[GIVEN TASK]
Extract every line of the material below that contains the string "Viewport", treating uppercase and lowercase letters as distinct.
########################################
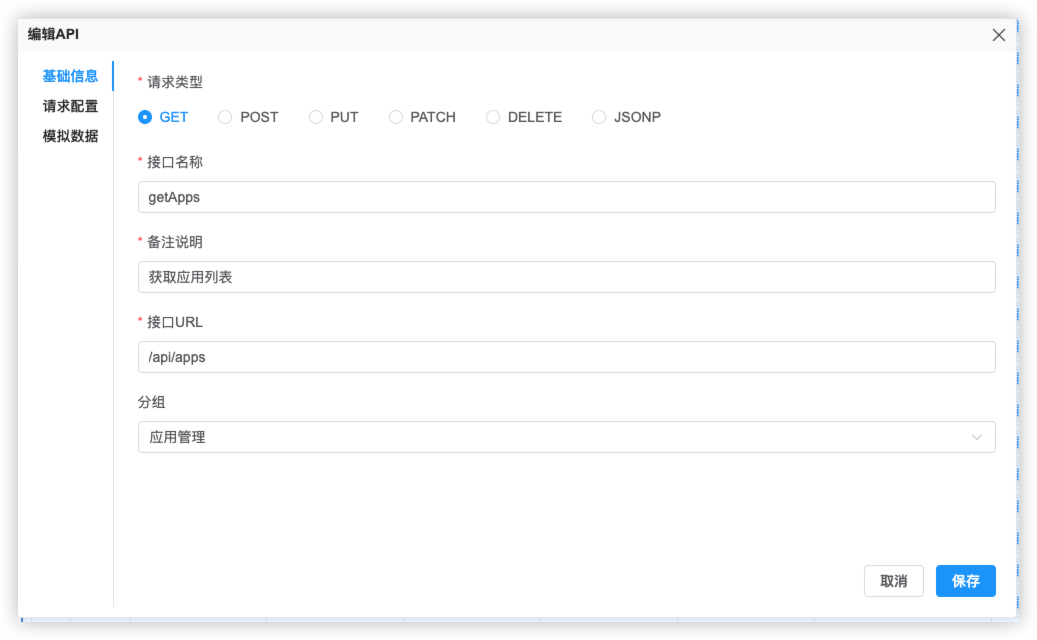Close the 编辑API dialog with X icon

(998, 35)
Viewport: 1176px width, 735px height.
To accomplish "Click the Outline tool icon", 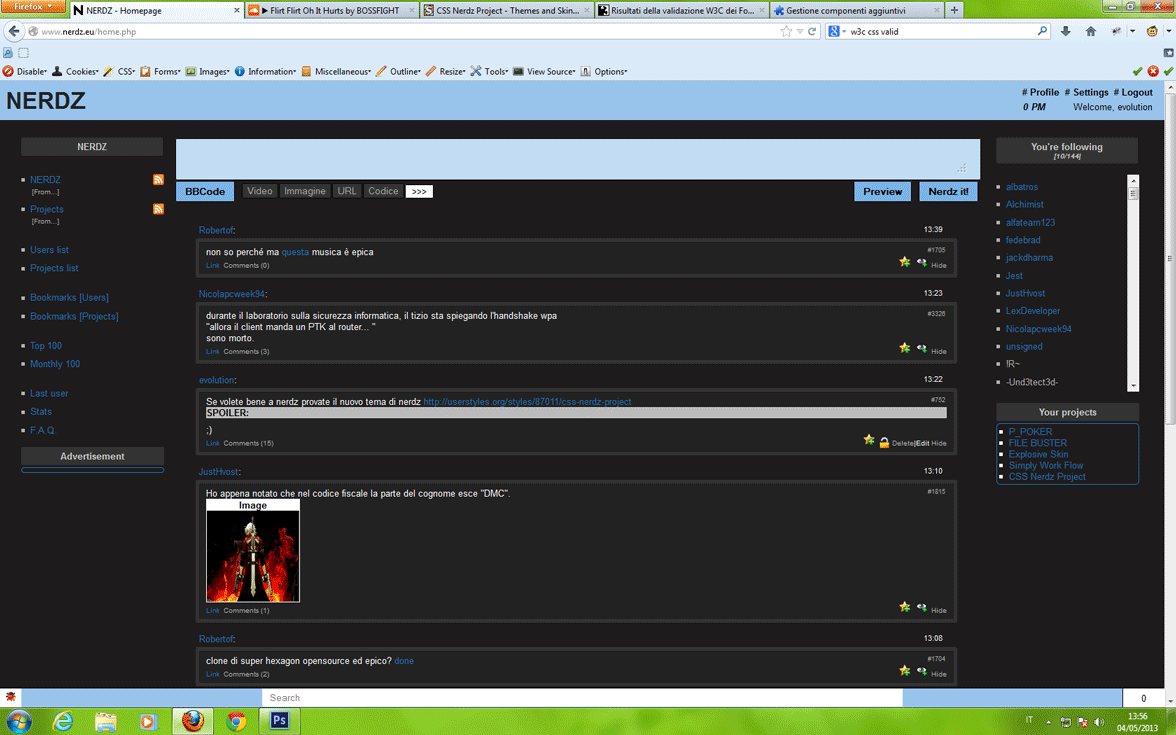I will click(381, 71).
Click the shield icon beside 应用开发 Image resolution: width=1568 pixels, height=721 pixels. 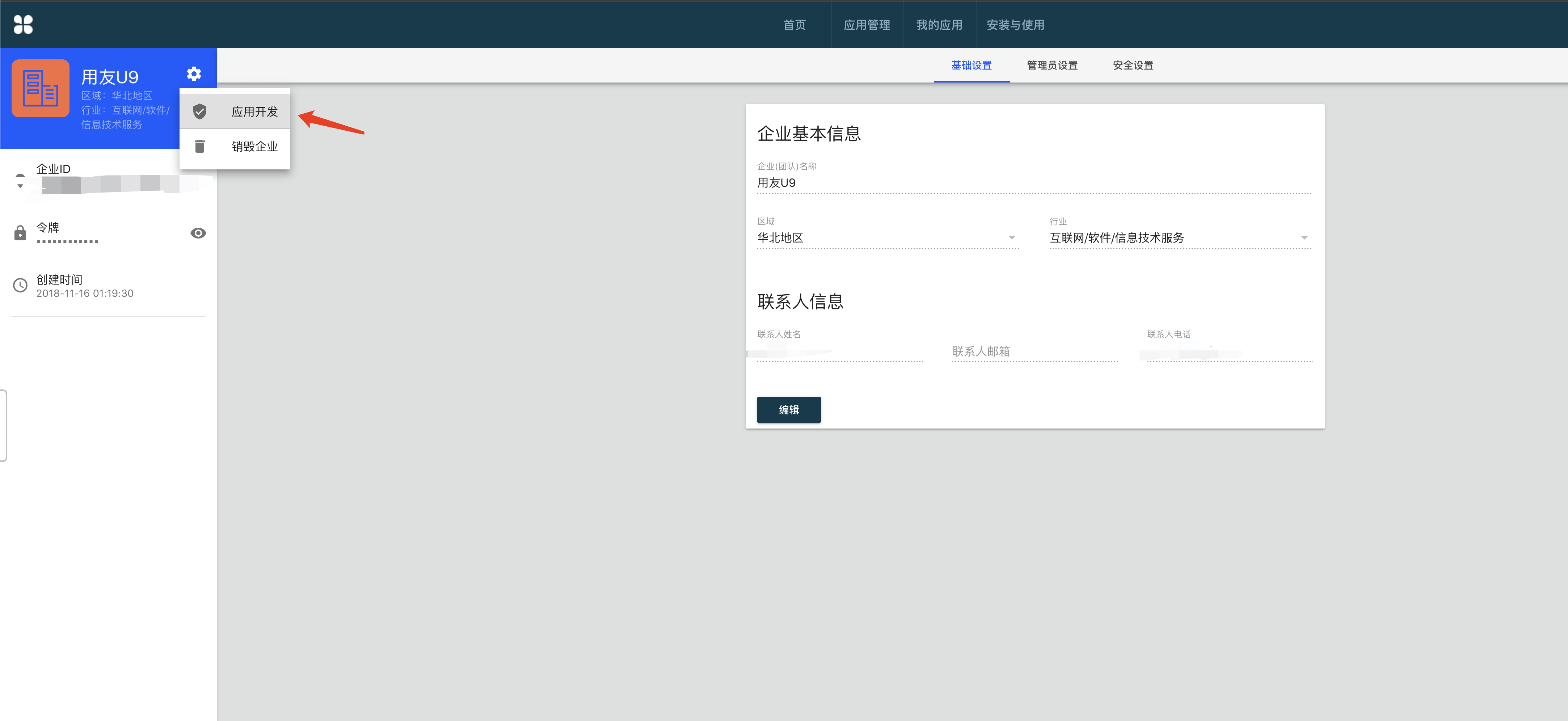coord(200,111)
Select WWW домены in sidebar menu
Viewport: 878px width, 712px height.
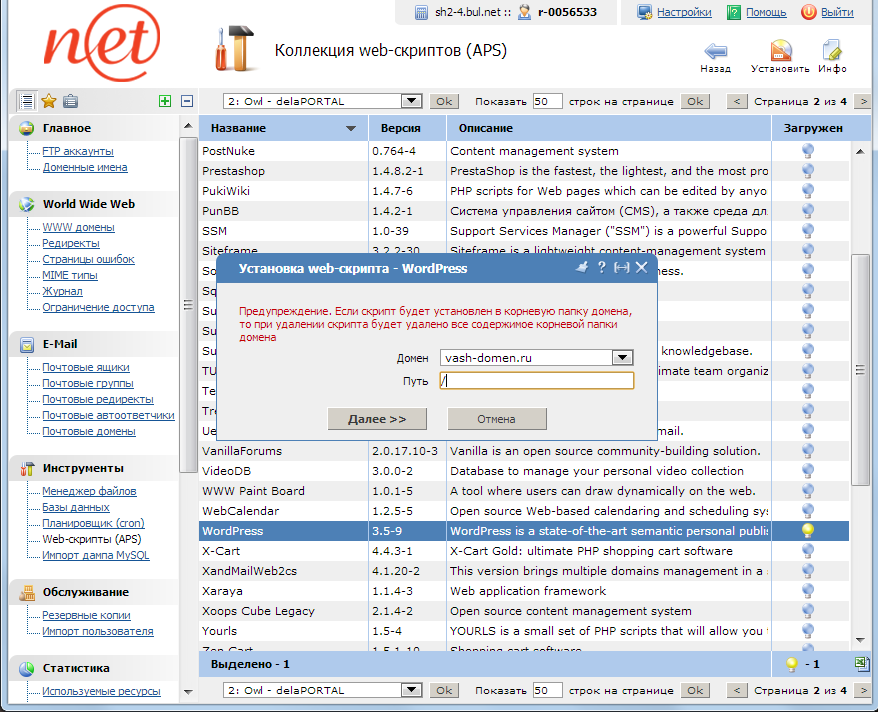78,227
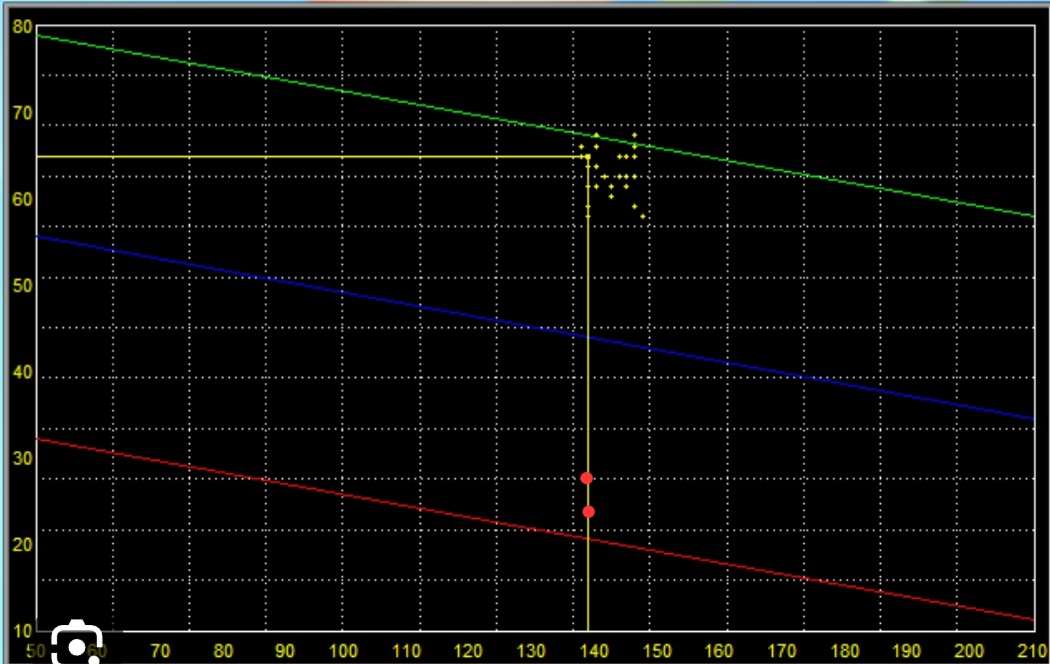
########################################
[OUTPUT OF THE EXERCISE]
Viewport: 1176px width, 735px height.
Viewport: 878px width, 712px height.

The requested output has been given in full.